Aksi brutal terjadi di kawasan dua masjid di Christchurch, Selandia Baru pada Jumat, 15 Maret 2019. Puluhan jiwa tewas menjadi korban. Setidaknya hingga Jumat 15 Maret 2019 sore hari, ada 49 korban.

BBC memberitakan ada warganegara Indonesia turut menjadi korban tembak. Beruntung keduanya selamat, dengan luka tembak, ayah dan anak. Mereka adalah Zulfirmansyah dan Mohammad Rais. Keduanya langsung dilarikan ke rumah sakit dan mendapat perawatan. Sang ayah dalam kondisi kritis.

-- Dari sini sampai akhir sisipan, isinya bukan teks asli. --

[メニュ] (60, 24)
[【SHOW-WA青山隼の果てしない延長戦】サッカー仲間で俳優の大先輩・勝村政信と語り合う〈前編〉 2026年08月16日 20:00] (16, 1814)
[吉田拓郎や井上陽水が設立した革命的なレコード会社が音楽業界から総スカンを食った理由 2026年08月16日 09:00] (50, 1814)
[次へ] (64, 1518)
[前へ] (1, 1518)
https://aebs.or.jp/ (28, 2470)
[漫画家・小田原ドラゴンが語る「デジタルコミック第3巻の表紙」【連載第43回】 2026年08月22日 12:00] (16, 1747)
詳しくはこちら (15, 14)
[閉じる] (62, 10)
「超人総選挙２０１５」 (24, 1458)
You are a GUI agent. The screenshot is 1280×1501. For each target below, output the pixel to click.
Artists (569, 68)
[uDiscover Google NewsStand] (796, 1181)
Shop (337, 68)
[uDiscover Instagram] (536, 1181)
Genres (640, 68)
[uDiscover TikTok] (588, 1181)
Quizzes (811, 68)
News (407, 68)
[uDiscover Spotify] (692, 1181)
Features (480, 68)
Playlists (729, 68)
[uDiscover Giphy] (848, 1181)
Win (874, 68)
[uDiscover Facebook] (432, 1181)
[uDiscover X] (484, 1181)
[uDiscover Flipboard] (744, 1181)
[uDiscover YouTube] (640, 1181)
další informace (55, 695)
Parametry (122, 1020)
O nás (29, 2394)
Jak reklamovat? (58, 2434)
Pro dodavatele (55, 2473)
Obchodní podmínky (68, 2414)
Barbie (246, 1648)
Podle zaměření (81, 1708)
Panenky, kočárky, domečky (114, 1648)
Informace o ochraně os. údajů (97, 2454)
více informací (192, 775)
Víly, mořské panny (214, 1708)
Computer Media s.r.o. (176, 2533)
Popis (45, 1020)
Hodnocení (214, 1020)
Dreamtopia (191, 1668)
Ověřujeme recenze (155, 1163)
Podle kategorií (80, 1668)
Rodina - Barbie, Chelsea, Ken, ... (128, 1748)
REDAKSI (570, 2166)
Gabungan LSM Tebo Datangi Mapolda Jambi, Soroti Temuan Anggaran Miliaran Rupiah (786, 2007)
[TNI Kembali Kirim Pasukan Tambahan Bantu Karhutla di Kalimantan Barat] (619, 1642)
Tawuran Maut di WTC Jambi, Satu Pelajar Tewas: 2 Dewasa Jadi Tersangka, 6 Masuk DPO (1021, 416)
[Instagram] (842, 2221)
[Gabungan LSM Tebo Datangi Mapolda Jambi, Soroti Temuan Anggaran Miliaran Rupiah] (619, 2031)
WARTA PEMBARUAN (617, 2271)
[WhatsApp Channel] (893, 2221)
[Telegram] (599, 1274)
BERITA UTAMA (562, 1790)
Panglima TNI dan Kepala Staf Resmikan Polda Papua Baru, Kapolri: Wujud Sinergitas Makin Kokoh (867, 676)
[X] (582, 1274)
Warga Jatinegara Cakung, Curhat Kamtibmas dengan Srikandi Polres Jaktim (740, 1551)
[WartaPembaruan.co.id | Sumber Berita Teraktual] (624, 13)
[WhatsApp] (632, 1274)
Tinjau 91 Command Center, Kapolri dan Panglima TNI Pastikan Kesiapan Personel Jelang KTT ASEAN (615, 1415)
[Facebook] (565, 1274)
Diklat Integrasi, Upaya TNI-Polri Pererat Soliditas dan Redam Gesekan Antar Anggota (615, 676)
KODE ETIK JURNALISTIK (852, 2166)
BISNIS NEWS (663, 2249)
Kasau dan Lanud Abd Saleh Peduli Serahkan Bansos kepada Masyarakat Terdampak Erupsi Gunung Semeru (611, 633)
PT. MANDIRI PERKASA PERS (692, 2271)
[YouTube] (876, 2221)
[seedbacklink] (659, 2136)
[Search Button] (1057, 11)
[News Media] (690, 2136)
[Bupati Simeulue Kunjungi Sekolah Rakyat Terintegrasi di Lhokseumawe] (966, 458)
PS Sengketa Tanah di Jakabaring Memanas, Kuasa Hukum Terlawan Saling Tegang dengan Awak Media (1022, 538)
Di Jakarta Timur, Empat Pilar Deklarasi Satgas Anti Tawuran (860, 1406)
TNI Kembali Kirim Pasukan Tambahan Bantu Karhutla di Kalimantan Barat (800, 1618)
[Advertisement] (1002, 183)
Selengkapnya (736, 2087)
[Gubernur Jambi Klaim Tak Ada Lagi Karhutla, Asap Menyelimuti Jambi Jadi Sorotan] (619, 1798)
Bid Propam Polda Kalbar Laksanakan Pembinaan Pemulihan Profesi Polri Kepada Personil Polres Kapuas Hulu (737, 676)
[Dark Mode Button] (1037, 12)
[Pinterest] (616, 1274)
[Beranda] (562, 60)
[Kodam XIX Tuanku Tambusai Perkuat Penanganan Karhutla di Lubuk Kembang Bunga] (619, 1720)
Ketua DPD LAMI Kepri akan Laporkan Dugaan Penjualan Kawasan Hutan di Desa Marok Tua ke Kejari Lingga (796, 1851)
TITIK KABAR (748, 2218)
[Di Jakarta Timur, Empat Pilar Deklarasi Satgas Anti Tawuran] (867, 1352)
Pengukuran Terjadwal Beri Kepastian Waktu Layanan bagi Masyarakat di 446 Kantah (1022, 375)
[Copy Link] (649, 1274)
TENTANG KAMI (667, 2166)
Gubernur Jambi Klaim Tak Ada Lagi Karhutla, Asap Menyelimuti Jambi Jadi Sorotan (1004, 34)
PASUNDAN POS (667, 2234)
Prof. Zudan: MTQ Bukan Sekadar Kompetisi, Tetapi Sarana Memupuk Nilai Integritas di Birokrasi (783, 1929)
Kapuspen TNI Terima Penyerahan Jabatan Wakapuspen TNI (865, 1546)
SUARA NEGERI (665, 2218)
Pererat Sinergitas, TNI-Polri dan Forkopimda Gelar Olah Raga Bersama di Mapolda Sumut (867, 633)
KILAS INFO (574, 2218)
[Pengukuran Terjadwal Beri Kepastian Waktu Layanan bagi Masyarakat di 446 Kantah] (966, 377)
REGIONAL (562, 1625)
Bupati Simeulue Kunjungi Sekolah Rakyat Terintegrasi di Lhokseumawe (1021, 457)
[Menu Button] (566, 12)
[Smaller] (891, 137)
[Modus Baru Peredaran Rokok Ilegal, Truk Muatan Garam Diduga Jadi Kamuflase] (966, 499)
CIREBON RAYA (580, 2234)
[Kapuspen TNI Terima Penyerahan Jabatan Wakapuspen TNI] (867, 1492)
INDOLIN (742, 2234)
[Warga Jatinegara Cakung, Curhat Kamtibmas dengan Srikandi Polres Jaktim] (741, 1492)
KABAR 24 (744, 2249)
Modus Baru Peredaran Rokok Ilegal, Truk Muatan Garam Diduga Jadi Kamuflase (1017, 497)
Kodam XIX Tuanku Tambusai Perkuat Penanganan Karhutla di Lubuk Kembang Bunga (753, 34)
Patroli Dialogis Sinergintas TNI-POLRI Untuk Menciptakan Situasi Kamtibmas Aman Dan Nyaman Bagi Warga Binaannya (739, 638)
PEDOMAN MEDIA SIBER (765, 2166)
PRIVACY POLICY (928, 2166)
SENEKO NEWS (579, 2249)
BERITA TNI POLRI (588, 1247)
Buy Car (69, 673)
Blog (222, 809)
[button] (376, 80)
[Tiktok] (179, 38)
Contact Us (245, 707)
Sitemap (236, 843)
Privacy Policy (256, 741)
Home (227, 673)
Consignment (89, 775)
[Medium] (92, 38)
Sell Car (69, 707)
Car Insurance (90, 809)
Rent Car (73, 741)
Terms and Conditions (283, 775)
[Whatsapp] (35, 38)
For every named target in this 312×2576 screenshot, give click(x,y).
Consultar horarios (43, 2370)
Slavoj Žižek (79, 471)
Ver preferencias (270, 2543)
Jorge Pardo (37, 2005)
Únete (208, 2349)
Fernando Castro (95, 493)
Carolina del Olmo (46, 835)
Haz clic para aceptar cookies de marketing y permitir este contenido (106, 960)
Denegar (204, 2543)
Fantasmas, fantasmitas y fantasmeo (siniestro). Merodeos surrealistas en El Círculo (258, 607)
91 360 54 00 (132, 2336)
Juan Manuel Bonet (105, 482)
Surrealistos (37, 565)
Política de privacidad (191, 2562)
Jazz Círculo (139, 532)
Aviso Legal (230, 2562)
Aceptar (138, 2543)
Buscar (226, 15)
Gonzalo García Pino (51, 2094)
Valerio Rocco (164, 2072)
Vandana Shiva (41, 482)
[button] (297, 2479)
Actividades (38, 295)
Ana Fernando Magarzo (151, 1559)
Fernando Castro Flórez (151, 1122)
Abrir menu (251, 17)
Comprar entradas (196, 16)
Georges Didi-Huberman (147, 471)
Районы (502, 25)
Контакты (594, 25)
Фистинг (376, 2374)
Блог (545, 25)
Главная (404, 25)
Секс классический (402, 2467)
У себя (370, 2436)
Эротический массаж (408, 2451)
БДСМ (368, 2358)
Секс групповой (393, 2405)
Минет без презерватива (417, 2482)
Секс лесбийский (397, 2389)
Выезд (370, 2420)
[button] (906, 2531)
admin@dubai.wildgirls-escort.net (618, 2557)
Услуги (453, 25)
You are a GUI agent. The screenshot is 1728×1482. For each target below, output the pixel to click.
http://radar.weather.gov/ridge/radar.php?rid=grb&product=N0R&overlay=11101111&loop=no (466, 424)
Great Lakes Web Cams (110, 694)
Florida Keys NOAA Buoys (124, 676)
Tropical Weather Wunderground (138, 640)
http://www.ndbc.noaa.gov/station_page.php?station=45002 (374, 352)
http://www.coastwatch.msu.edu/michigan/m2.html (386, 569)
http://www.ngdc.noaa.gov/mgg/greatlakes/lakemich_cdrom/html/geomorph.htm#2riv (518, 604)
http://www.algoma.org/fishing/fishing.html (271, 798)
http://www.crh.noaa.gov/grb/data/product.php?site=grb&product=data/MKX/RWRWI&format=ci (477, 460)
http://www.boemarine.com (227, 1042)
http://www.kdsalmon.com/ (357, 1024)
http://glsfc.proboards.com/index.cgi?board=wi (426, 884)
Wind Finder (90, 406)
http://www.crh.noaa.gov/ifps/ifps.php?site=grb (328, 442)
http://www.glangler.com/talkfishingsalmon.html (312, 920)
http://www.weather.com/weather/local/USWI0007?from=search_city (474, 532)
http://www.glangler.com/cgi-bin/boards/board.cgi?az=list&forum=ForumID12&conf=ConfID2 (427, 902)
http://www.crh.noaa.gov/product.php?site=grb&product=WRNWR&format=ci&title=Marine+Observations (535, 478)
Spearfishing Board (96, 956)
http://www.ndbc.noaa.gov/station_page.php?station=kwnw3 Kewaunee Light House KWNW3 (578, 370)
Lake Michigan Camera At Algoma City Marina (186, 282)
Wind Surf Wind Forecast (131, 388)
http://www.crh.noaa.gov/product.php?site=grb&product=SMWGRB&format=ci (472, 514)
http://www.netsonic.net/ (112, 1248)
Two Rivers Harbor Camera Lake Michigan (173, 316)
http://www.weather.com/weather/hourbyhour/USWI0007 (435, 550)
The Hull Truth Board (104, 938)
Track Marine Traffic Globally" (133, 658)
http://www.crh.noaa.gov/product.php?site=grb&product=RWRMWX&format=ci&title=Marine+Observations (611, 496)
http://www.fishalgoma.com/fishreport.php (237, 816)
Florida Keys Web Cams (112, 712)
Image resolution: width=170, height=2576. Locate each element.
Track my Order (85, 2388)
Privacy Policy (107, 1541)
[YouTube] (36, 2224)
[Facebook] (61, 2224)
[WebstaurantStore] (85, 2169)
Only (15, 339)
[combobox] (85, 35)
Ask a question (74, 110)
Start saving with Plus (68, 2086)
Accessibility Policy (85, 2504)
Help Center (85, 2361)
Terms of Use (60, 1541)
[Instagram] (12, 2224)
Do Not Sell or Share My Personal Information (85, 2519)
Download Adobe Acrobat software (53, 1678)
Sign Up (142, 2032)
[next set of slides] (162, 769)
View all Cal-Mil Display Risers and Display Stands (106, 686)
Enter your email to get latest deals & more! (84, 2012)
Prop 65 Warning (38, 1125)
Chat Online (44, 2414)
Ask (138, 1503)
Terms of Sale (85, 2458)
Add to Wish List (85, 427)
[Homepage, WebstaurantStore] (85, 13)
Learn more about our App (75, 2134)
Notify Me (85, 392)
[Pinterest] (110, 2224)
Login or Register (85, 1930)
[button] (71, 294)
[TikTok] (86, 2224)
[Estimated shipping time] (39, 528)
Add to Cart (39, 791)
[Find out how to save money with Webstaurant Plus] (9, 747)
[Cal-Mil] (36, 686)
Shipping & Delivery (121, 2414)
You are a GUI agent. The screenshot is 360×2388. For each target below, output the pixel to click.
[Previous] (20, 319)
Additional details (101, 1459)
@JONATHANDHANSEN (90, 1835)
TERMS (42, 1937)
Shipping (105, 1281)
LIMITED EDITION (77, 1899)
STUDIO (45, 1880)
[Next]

Menteri Luar Negeri Indonesia Retno marsudi menyebutkan ada 6 warganegara Indonesia. Tiga orang sudah konfirm dapat menyelamatkan diri. Sementara tiga lainnya sedang dicari informasinya keberadaannya.

Melalui keterangan tertulis, Indonesia mengecam keras aksi penembakan itu. Data Kementerian luar negeri Indonesia menyebutkan ada 331 warganegara Indonesia di Christchurch.

Tentang kejadian penembakan, menurut keterangan polisi Selandia Baru, menyebutkan setidaknya seorang pria bersenjata menembaki jemaah yang ada di masjid Al Noor dan sekitarnya.

Sementara saksi mata mengatakan kepada media bahwa seorang pria berpakaian militer, dilengkapi pakaian kamuflase, dan membawa senapan otomatis menembaki orang-orang secara acak.

Polisi mengatakan mereka sudah menangkap dan menahan satu orang pelaku. Namun, mereka tidak yakin apakah ada tersangka lain yang terlibat dalam aksi teror tersebut. Polisi meminta orang-orang menjauh dari masjid.

“Sejauh yang kami tahu, korban meninggal itu terjadi di dua masjid. Situasi serius dan berkembang sedang terjadi di Christchurch dengan penembak aktif,” kata Komisaris Polisi Selandia Baru, Mike Bush.

Menanggapi aksi brutal itu, Perdana Menteri Jacinda Ardern mengatakan tidak ada tempat di Selandia Baru untuk tindakan kekerasan ekstrem semacam itu.

“Polisi merespons dengan kemampuan penuh untuk mengelola situasi, tetapi lingkungan risiko tetap sangat tinggi,” sambung Bush.

Media lokal melaporkan bahwa seorang pria bersenjata melepaskan tembakan ke dalam masjid di distrik Hagley Park, Christchurch. Ada laporan polisi bersenjata di masjid kedua di pinggiran Linwood.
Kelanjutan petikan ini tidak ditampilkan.